Personal information
- Full name: José Antonio Romero Morilla
- Date of birth: 26 December 1959 (age 65)
- Place of birth: La Roda de Andalucía, Spain
- Height: 1.78 m (5 ft 10 in)

Managerial career
- Years: Team
- 2004–2005: Córdoba B
- 2005–2009: Montilla
- 2009–2011: Córdoba (youth)
- 2013–2015: Córdoba B
- 2015: Córdoba (interim)

= José Antonio Romero =

Spanish football manager

José Antonio Romero Morilla (born 11 June 1980) is a Spanish football manager.

==Manager career==
Born in La Roda de Andalucía, Seville, Andalusia, Romero made his managerial debuts with Córdoba CF B, after being linked with the club for more than 20 years. On 29 June 2006 he was appointed Montilla CF manager, remaining in charge for three seasons but failing to achieve a promotion.

In 2009 Romero returned to Córdoba CF, now named as manager of the youth sides. Two years later, after taking the side to an impressive run in Copa del Rey Juvenil, he was appointed director of the youth setup.

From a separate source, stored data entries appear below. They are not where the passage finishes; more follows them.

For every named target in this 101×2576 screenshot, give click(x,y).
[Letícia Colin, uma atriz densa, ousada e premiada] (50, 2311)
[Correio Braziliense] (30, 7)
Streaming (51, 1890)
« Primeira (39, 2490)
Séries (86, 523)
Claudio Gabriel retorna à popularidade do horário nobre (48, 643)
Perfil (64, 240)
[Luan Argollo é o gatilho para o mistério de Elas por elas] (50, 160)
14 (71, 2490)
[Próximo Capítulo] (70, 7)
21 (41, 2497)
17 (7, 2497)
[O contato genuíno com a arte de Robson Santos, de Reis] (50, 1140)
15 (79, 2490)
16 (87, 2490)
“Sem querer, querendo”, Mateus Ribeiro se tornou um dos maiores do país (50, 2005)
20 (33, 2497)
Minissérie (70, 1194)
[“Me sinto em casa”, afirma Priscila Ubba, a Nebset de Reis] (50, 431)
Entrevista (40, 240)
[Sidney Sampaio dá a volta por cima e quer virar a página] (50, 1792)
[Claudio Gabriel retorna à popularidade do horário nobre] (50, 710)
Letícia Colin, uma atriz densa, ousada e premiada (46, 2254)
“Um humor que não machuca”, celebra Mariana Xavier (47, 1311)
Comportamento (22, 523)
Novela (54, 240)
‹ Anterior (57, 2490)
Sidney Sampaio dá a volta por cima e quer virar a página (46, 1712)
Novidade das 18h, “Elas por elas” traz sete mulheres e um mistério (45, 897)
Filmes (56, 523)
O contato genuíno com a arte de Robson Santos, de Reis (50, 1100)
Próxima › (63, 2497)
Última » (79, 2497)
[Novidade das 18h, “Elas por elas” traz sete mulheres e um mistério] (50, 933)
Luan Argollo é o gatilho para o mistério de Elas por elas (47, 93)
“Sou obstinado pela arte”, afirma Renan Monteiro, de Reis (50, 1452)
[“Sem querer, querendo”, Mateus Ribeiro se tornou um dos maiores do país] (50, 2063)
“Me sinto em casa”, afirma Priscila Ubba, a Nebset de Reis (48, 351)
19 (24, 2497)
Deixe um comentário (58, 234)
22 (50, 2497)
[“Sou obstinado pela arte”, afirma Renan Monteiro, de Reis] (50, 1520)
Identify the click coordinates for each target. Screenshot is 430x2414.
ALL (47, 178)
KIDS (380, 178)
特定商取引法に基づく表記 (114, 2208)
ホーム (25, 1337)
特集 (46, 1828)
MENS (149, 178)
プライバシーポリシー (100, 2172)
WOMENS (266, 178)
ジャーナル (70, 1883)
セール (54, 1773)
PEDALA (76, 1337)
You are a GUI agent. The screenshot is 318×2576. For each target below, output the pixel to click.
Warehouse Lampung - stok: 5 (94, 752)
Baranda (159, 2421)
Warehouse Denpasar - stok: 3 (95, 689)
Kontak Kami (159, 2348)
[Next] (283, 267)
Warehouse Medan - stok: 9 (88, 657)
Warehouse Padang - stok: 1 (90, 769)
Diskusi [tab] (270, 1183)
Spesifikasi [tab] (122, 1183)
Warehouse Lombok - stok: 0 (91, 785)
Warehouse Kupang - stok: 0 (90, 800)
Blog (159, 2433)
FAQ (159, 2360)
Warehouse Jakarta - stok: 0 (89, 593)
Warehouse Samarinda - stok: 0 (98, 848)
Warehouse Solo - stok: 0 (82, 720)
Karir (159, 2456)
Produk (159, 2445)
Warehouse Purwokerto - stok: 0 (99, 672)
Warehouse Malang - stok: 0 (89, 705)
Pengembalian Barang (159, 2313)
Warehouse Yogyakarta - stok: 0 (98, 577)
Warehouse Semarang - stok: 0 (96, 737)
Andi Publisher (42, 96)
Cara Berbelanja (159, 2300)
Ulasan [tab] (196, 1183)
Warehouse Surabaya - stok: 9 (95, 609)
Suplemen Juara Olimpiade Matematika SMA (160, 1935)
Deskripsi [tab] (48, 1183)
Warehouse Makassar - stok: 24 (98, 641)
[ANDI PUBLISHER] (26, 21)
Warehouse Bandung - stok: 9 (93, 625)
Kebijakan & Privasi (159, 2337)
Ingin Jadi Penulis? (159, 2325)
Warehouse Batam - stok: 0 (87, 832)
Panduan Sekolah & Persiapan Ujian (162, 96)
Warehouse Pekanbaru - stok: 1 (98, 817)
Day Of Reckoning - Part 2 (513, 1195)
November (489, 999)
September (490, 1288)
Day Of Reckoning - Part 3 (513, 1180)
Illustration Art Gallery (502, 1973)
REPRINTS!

On 15 October 2013 Romero returned to the Verdiblancos' reserve team, replacing fired Pepe Puche. On 16 March 2015, after Miroslav Đukić's dismissal, he was named interim manager of the main squad in La Liga.

Romero appeared in his first professional match on the 22nd, a 1–3 away loss against Real Sociedad. After failing to win a single match and suffering relegation as dead last, he was relieved from his duties, being named director of the club's Ciudad Deportiva.